炎の矢が飛来し、圧縮された空気の衝撃が襲い、毒の地面によってじわじわと削っていく。
だが、
「効かねぇな」
『脳』は相も変わらず無傷。
エリーが顔をしかめると、
「今度はこっちの番だ。くらいやがれ!!」
『脳』は一直線にかけだした。
目指す先は、エリー。
「シッ!」
エリーの懐まで一瞬で潜り込み、右手に持っていたナイフを突き出す。
エリーは体をひねり、それを難なく躱した。
「ちっ!」
『脳』の舌打ちが聞こえる。
ーー防御力は高いけど、機動力は高くない?でも、『左足』の話だと、ステータスの入れ替えが出来るはずだけど。
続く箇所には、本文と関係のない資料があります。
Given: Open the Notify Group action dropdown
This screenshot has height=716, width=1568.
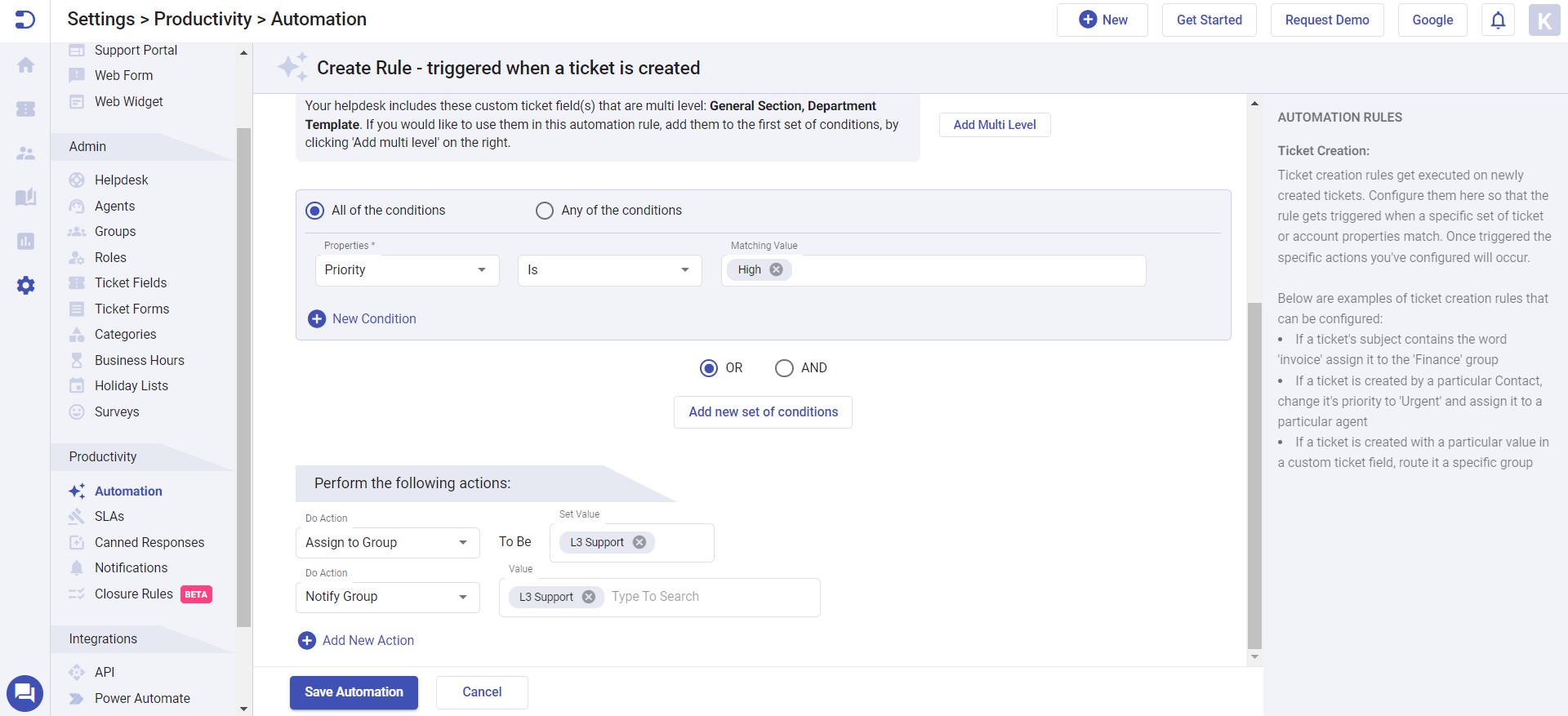Looking at the screenshot, I should tap(387, 597).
エリーは、自分の攻撃が通用しない理由を考察していた。
ーーもし、防御力が高いなら、やることと言えば、
エリーは方針を決め、ポケットに手を入れた。
そして、幾つかの指輪を取り出し、
「あれが通用しないなら、コレを使うしかないわね」
自分の指にはめた。
指輪から濁った霧があふれ出し、エリーの腕にまとわりつく。
「あぁ?何だそれは?」
『脳』は霧を警戒しているようではあるが、恐れている様子はない。
エリーはその余裕のある表情を見て、更に指輪を追加していった。
「え?ちょっと、待てよ」
『脳』が少し慌て始めるが、エリーは気にせず指輪をはめていき、巨人のような巨大な腕を作っていく。
10個ほどの指輪をはめたところでエリーは微笑み、
「少し、本気を出そう」
「お、おい。何だよそれ。何なんだよ!!」
『脳』の慌てたような声が響く。
エリーはそれに、腕を振りかぶることで応えた。
「私の本気、味わって逝くといい」
「お前は、お前は何なんだよぉぉぉ!!!」
エリーは拳を突き出した。
圧倒的なレベルを持つエリーから放たれる拳は、到底『脳』が認識できる速度を超えており、何をされたのかも分からず、
ドゴォォォォンッ!
屋敷の壁と共に消滅した。
ちなみに、エリーは気付いていなかったが、まだギリギリ生きていた『右足』も一緒に消滅した。
「私が、何か?私は、」
ーー悪役令嬢になるはずだった、
「闇の女王よ」
エリーは消え去った『脳』に言い放った。
壊れた壁から部屋へ差し込む日差しが、まるでエリーの言葉を肯定するように降り注いだ。
「……ちょと、やり過ぎたかしら?」
エリーは、跡形もなく消滅した壁を見ながら呟く。
痛む心を切り替える為、クラウンの服を脱いでいると、頭に、
《レベル740にレベルアップしました》
《レベル741にレベルアップしました》
《レベル…………
レベルアップの声が響いた。
そして、それが終わると、
《称号『裏の最強』を獲得しました》
新しい称号を得た。
得たモノはそれだけではない。
「エリー!」
ロメルの抱きつきも貰えた。
ゲームの彼を知るエリーにとっては、傲慢な彼からは見ることの出来ない驚きのあふれる光景。
「ちょっ!ロメル!苦しっ!」
「え?ああ。すまない。……あれ?エリー。手に火傷を」
ロメルは慌てて離れたが、そうしたときにエリーの手の部分に変なモノを見つけた。
エリーもつられて見ると、左手の手の甲に火傷の痕のようなモノが出来ていた。